| name | notebook-refiner |
| description | Standards for high-quality Jupyter Notebooks. Focuses on readability, reproducibility, and educational value. |
Notebook Refiner Standards
Purpose
To ensure Jupyter Notebooks are not just "functioning code dumps" but educational learning materials and reproducible assets.
Core Philosophy: "Readability & Reproducibility"
A notebook is a document meant to be read by humans, not just a script for machines.
Refactoring Standards
1. Structure (Flow)
- Imports: All imports must be in the first cell.
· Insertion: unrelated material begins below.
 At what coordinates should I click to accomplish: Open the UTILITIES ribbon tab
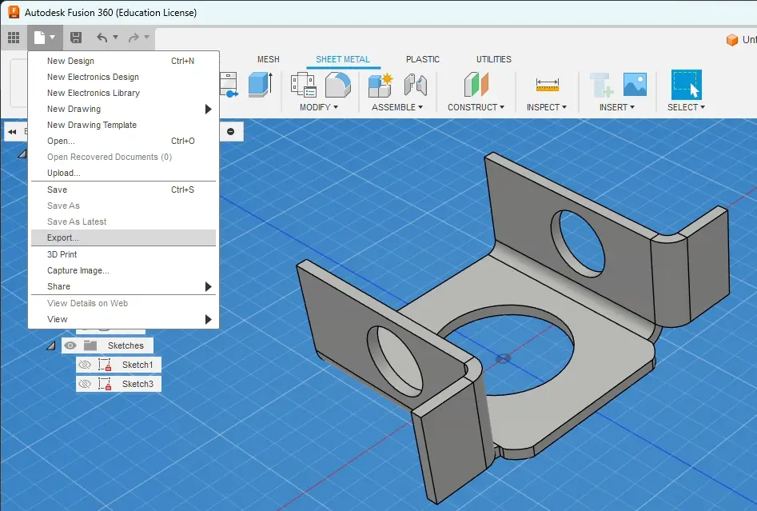[x=492, y=58]
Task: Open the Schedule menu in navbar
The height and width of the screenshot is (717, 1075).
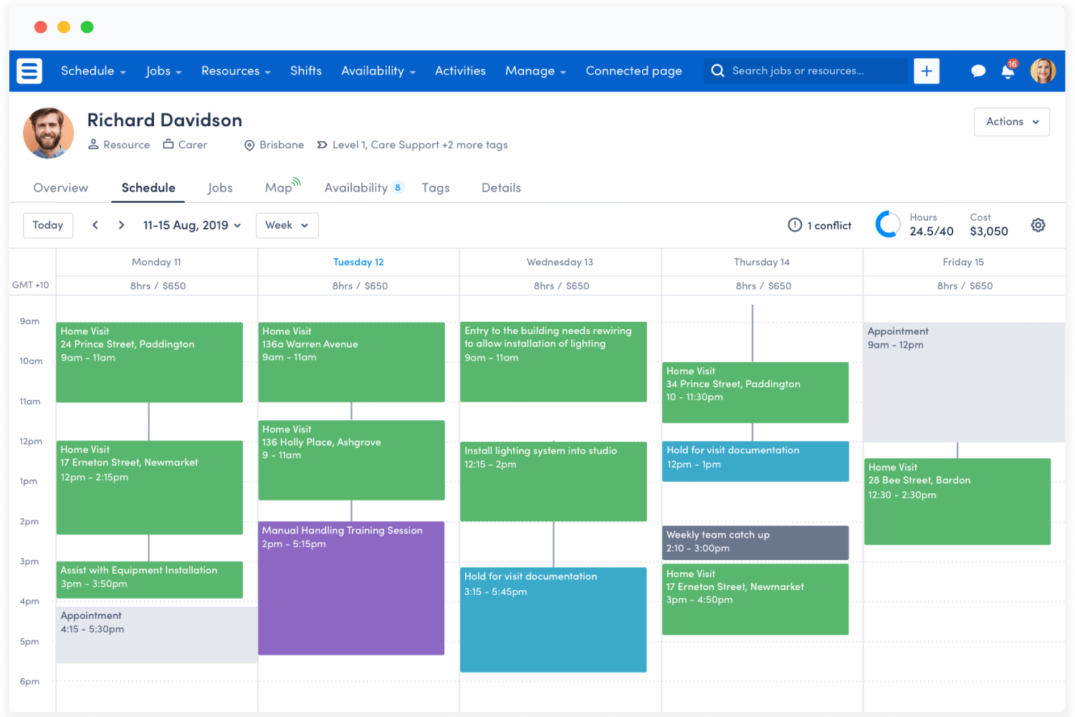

- Logical Flow: Data Load → EDA → Preprocessing → Modeling → Evaluation.
- Kernel Check: Must specify required environment (e.g.,
venv, python version).
2. Code Quality (Refactor)
- Naming: Use descriptive names (
titanic_df) over generic ones (df). Follow conventions (X,y,model). - Granularity: One logical step per cell. Don't mix loading and training in one massive cell.
- Output: Suppress verbose logs (e.g., strict
fit()output).
3. Documentation (Context)
"Explain Why, Not What"
- Bad: "This code splits the data." (Redundant)
- Good: "We use
stratify=yto maintain class balance in the test set." (Insightful) - Headers: Use clear Markdown headers (
#,##) to navigate structure.
4. Verification (Reproducibility)
- Restart & Run All: The notebook must run from top to bottom without error after a kernel restart.
- Visuals: All plots must have Titles, Axis Labels, and Legends.